* **What the exercise asks**: Would you write out all of the data exactly as it appears below?

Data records
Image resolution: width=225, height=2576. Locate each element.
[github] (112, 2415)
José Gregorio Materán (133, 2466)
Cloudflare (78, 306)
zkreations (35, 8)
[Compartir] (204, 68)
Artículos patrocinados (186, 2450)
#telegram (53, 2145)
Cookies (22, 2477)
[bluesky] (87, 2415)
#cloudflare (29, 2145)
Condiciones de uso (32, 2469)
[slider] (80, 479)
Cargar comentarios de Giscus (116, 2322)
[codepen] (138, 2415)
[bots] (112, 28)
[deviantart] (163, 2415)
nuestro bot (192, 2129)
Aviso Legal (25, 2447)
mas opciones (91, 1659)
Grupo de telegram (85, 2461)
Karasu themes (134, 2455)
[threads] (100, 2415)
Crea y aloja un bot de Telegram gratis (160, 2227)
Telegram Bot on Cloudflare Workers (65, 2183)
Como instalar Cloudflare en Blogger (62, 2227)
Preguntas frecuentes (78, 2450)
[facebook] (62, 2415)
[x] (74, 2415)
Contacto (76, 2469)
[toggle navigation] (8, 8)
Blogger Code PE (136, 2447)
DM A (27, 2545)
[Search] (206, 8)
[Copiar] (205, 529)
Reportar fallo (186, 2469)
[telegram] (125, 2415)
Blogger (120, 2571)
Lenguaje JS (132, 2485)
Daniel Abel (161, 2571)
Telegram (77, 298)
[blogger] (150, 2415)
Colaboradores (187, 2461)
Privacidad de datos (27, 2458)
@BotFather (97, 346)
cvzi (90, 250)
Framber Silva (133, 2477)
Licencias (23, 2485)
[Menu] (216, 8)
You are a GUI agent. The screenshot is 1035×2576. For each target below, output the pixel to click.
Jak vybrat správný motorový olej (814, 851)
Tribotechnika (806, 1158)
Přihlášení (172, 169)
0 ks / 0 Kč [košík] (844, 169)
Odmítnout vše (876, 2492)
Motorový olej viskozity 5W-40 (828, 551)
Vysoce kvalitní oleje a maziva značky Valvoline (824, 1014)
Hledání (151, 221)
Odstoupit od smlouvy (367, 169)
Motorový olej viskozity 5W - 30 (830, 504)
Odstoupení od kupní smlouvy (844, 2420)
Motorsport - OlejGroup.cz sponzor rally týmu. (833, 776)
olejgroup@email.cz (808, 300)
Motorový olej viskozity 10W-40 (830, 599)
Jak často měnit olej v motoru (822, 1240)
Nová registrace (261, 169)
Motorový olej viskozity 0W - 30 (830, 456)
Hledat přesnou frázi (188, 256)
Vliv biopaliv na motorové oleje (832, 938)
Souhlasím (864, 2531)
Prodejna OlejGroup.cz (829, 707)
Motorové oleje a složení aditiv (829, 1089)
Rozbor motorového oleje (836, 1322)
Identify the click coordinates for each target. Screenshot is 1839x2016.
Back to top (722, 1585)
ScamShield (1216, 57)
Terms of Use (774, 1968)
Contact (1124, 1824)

* **Your response**:
Image resolution: width=225, height=2576. Locate each element.
[github] (112, 2415)
José Gregorio Materán (133, 2466)
Cloudflare (78, 306)
zkreations (35, 8)
[Compartir] (204, 68)
Artículos patrocinados (186, 2450)
#telegram (53, 2145)
Cookies (22, 2477)
[bluesky] (87, 2415)
#cloudflare (29, 2145)
Condiciones de uso (32, 2469)
[slider] (80, 479)
Cargar comentarios de Giscus (116, 2322)
[codepen] (138, 2415)
[bots] (112, 28)
[deviantart] (163, 2415)
nuestro bot (192, 2129)
Aviso Legal (25, 2447)
mas opciones (91, 1659)
Grupo de telegram (85, 2461)
Karasu themes (134, 2455)
[threads] (100, 2415)
Crea y aloja un bot de Telegram gratis (160, 2227)
Telegram Bot on Cloudflare Workers (65, 2183)
Como instalar Cloudflare en Blogger (62, 2227)
Preguntas frecuentes (78, 2450)
[facebook] (62, 2415)
[x] (74, 2415)
Contacto (76, 2469)
[toggle navigation] (8, 8)
Blogger Code PE (136, 2447)
DM A (27, 2545)
[Search] (206, 8)
[Copiar] (205, 529)
Reportar fallo (186, 2469)
[telegram] (125, 2415)
Blogger (120, 2571)
Lenguaje JS (132, 2485)
Daniel Abel (161, 2571)
Telegram (77, 298)
[blogger] (150, 2415)
Colaboradores (187, 2461)
Privacidad de datos (27, 2458)
@BotFather (97, 346)
cvzi (90, 250)
Framber Silva (133, 2477)
Licencias (23, 2485)
[Menu] (216, 8)
You are a GUI agent. The screenshot is 1035×2576. For each target below, output the pixel to click.
Jak vybrat správný motorový olej (814, 851)
Tribotechnika (806, 1158)
Přihlášení (172, 169)
0 ks / 0 Kč [košík] (844, 169)
Odmítnout vše (876, 2492)
Motorový olej viskozity 5W-40 (828, 551)
Vysoce kvalitní oleje a maziva značky Valvoline (824, 1014)
Hledání (151, 221)
Odstoupit od smlouvy (367, 169)
Motorový olej viskozity 5W - 30 (830, 504)
Odstoupení od kupní smlouvy (844, 2420)
Motorsport - OlejGroup.cz sponzor rally týmu. (833, 776)
olejgroup@email.cz (808, 300)
Motorový olej viskozity 10W-40 (830, 599)
Jak často měnit olej v motoru (822, 1240)
Nová registrace (261, 169)
Motorový olej viskozity 0W - 30 (830, 456)
Hledat přesnou frázi (188, 256)
Vliv biopaliv na motorové oleje (832, 938)
Souhlasím (864, 2531)
Prodejna OlejGroup.cz (829, 707)
Motorové oleje a složení aditiv (829, 1089)
Rozbor motorového oleje (836, 1322)
Identify the click coordinates for each target. Screenshot is 1839x2016.
Back to top (722, 1585)
ScamShield (1216, 57)
Terms of Use (774, 1968)
Contact (1124, 1824)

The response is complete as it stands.